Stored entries
┄┄┄┄┄┄┄┄┄┄

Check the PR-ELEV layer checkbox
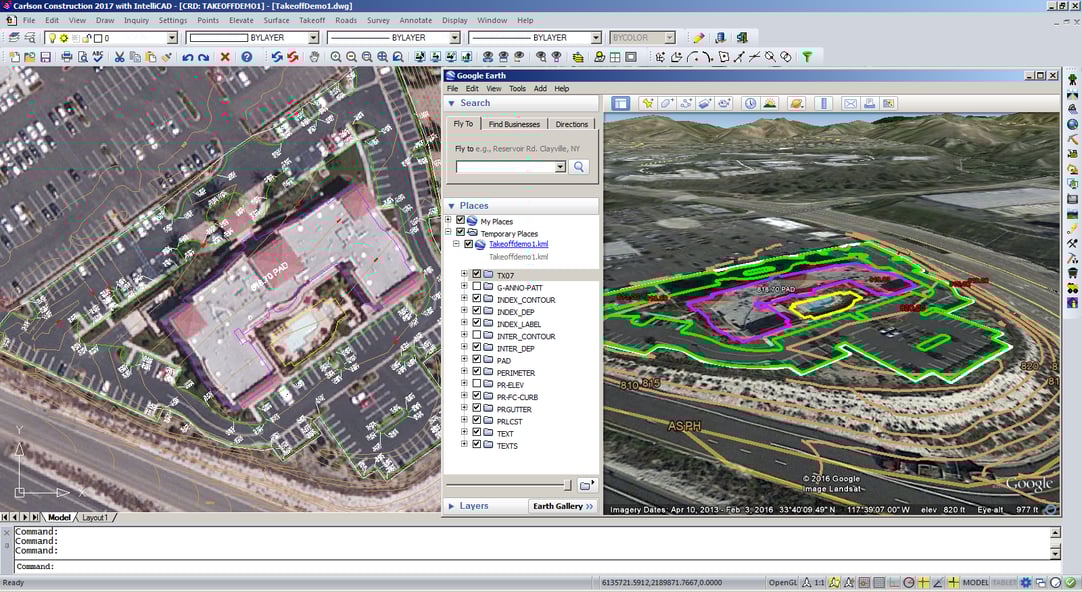Image resolution: width=1082 pixels, height=592 pixels. 477,383
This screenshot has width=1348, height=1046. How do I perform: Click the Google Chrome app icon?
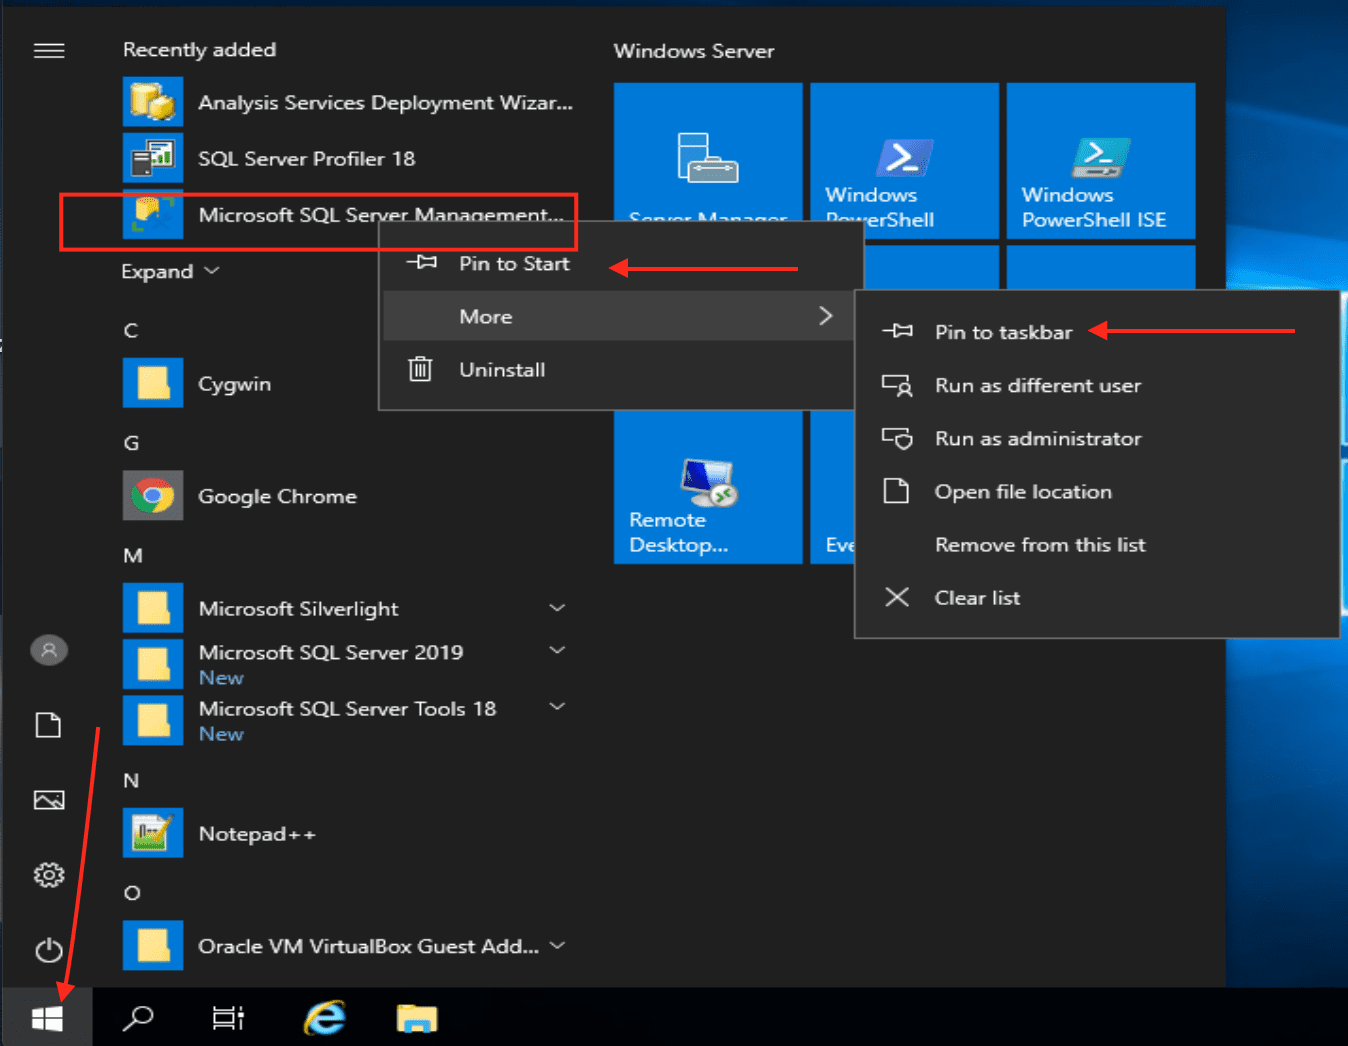[153, 496]
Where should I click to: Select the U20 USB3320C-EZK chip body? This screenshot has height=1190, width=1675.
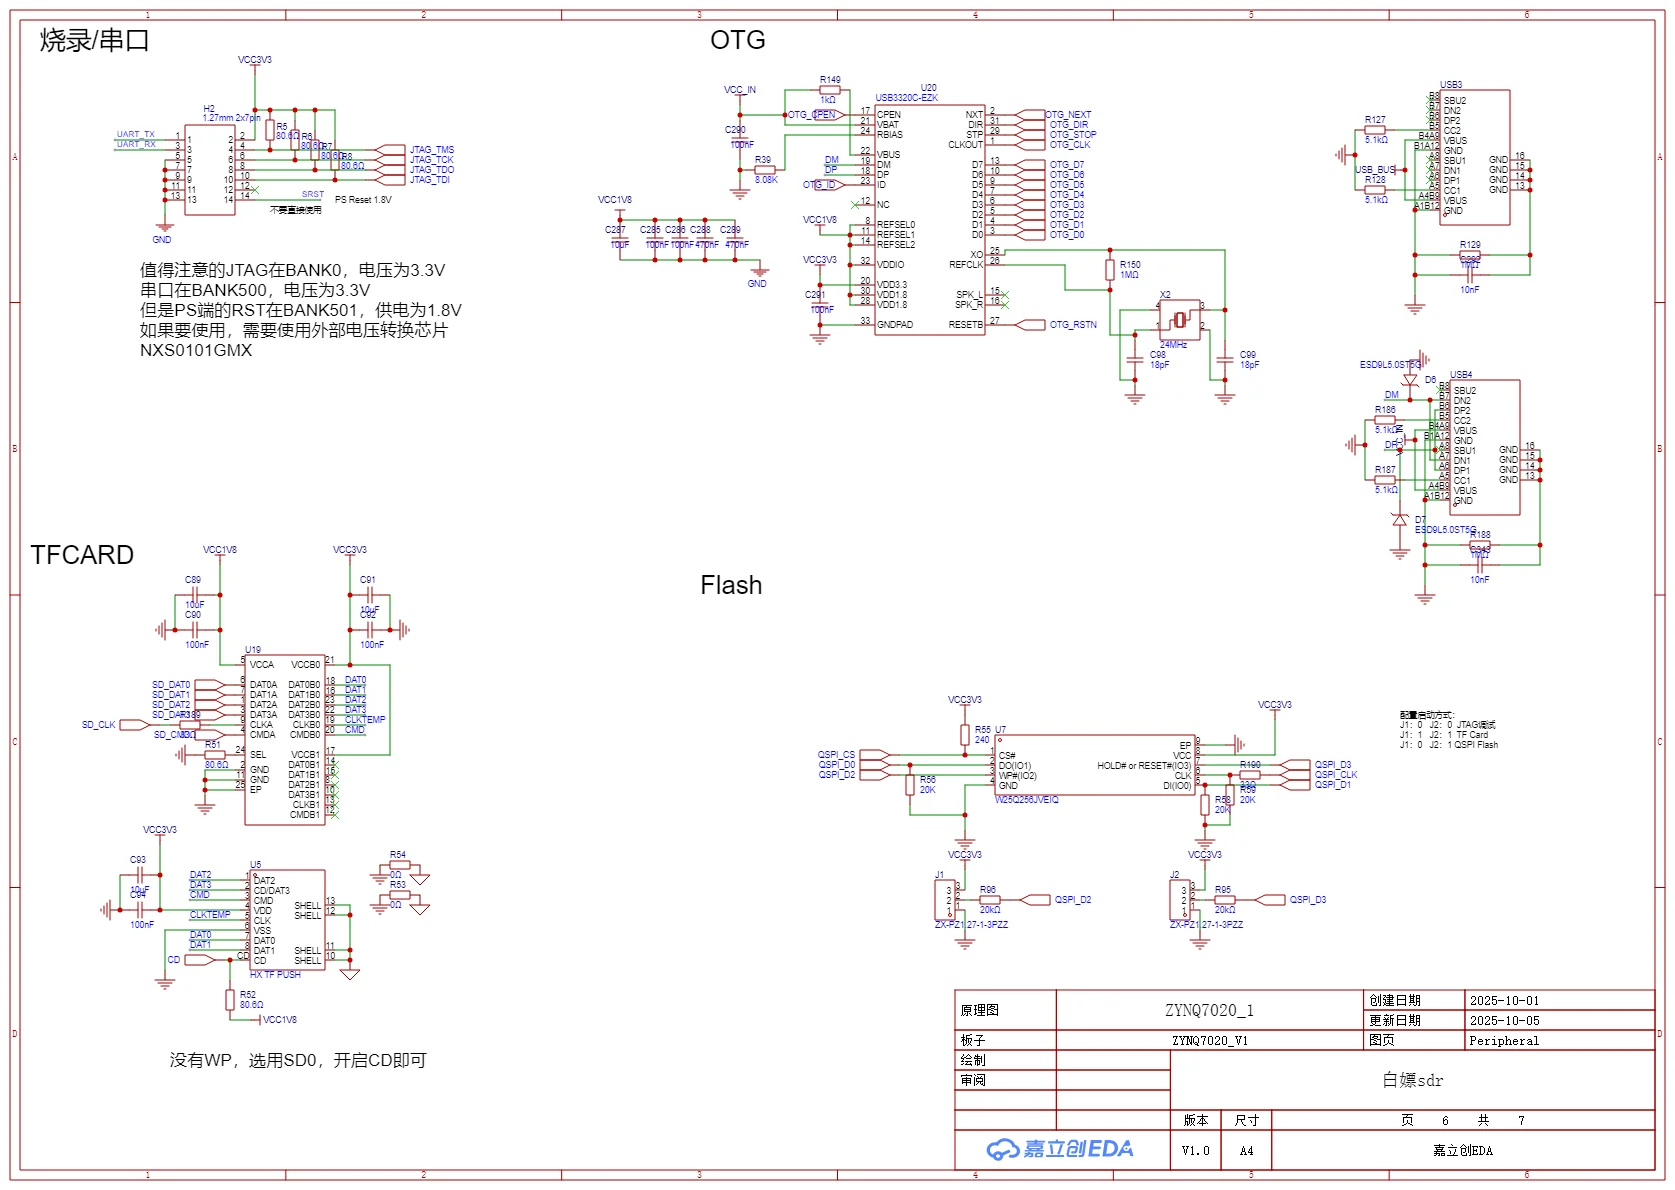(929, 220)
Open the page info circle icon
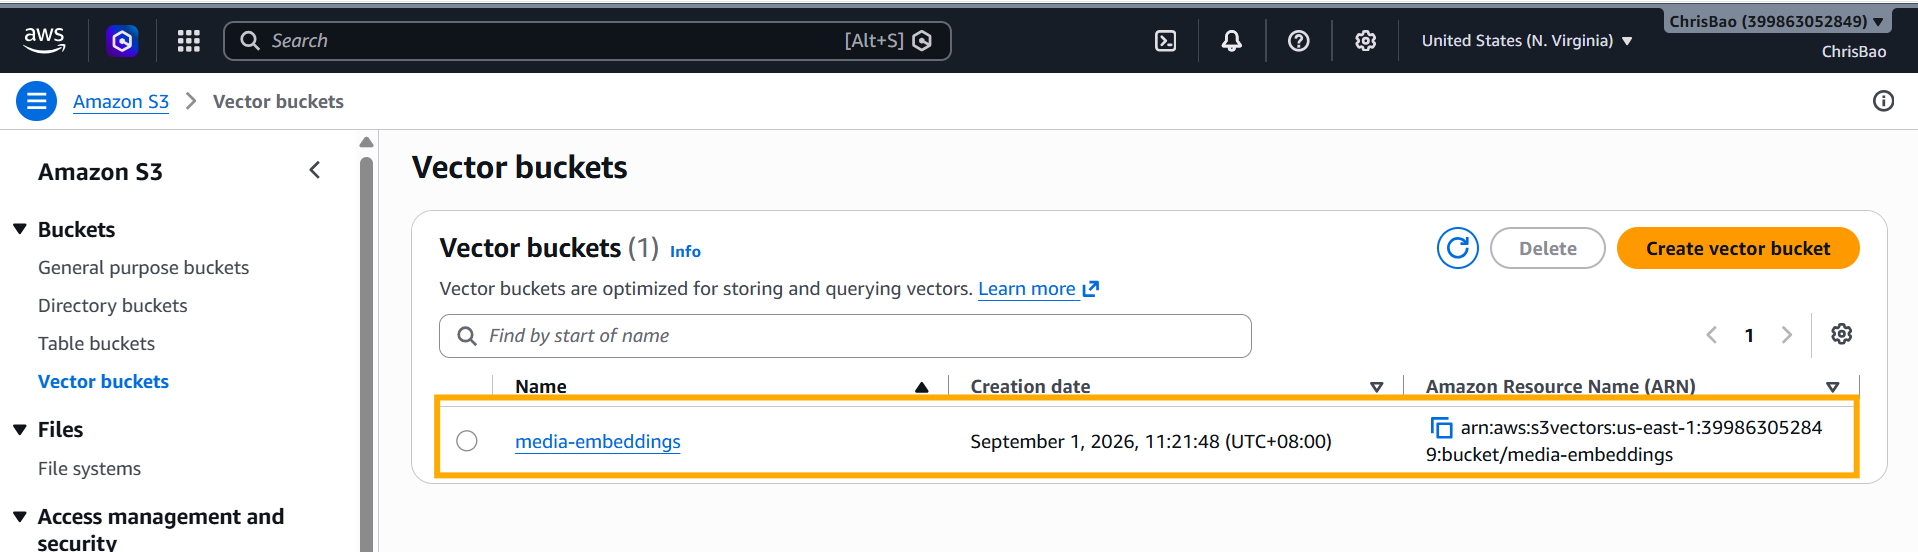 point(1883,101)
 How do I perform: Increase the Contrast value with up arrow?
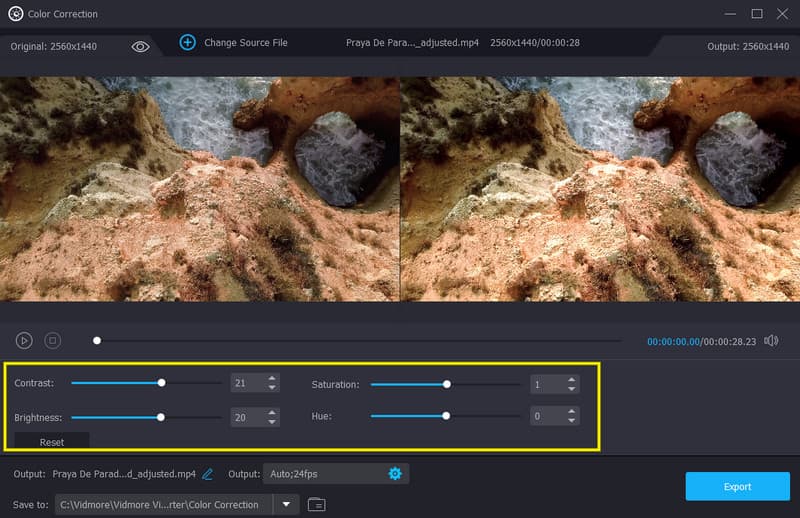pos(272,379)
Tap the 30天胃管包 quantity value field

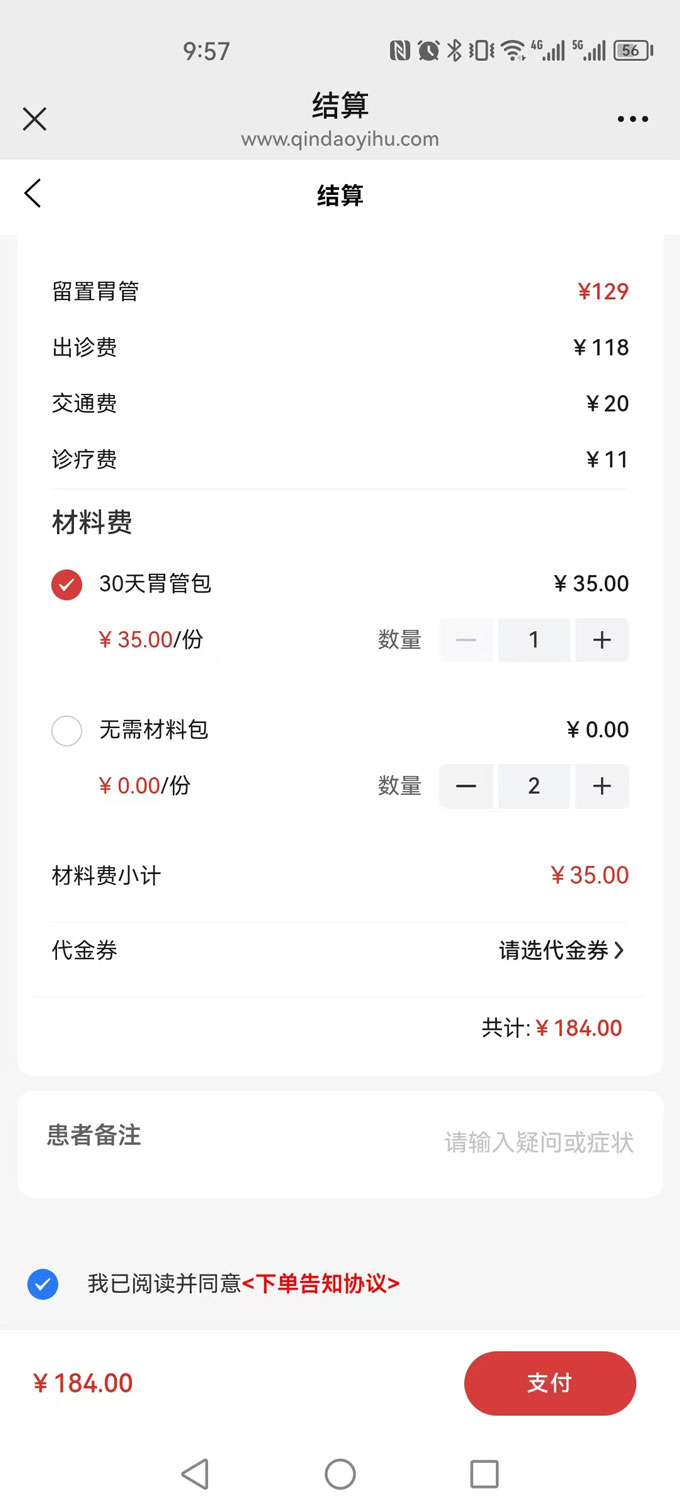click(x=534, y=640)
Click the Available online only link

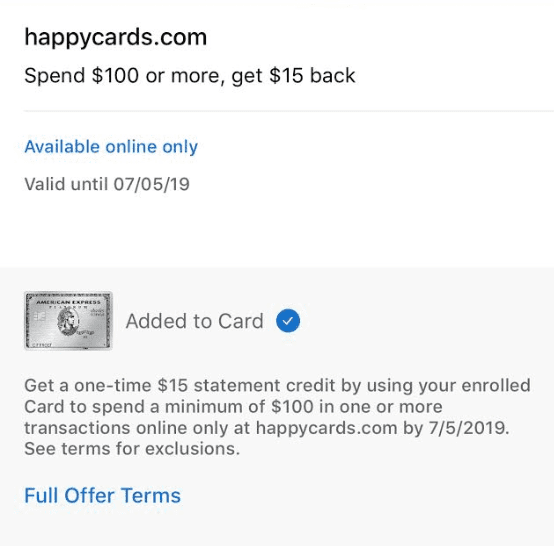point(111,147)
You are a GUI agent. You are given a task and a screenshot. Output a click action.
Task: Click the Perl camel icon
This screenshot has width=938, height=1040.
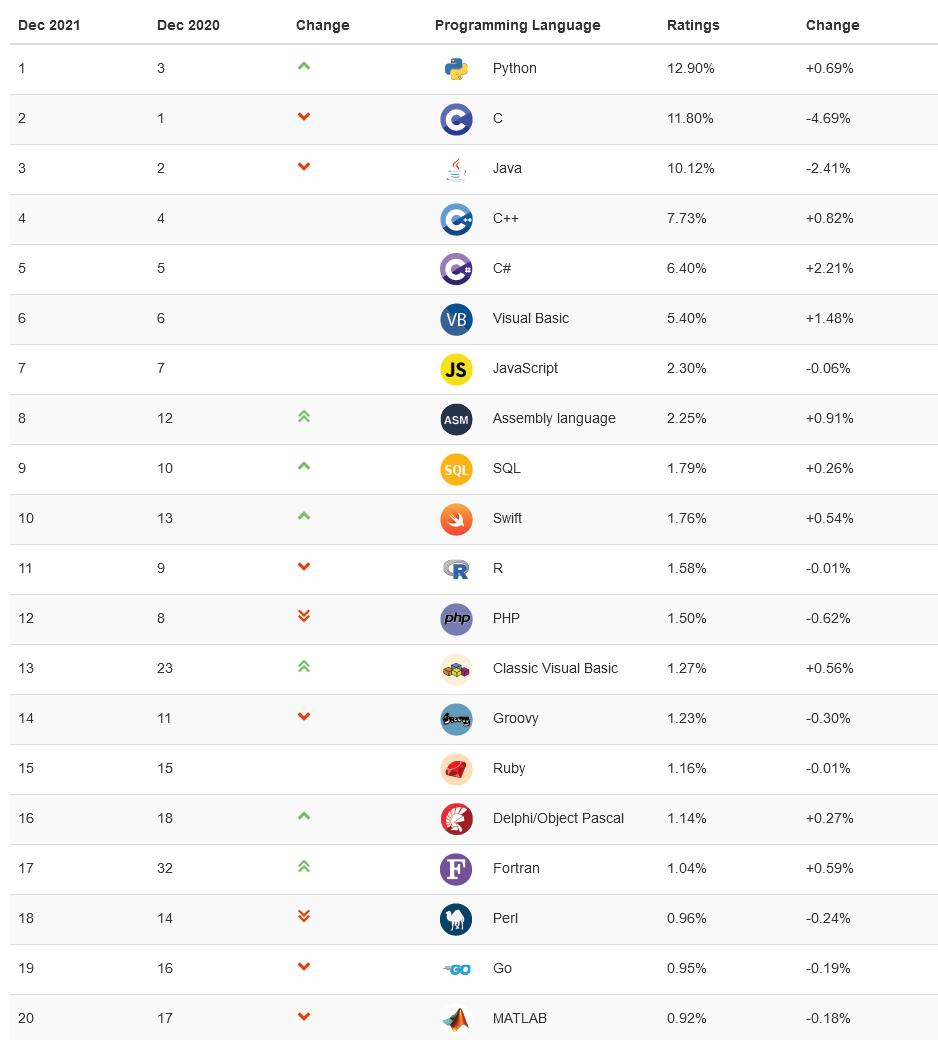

┄┄┄┄┄┄┄┄┄┄

▶ [EXERCISE] Set down every record word for word and leave out the pictures.

▶ [ANSWER FOR THE TASK]
Check the PR-ELEV layer checkbox
Image resolution: width=1082 pixels, height=592 pixels. 477,383
This screenshot has width=1348, height=1046. How do I perform: Click the Google Chrome app icon?
[153, 496]
Where should I click to: Select the U20 USB3320C-EZK chip body? This screenshot has height=1190, width=1675.
(929, 220)
Open the page info circle icon
 point(1883,101)
 How do I perform: Increase the Contrast value with up arrow?
pos(272,379)
Tap the 30天胃管包 quantity value field

click(x=534, y=640)
Click the Available online only link

point(111,147)
You are a GUI agent. You are given a task and a screenshot. Output a click action.
Task: Click the Perl camel icon
This screenshot has width=938, height=1040.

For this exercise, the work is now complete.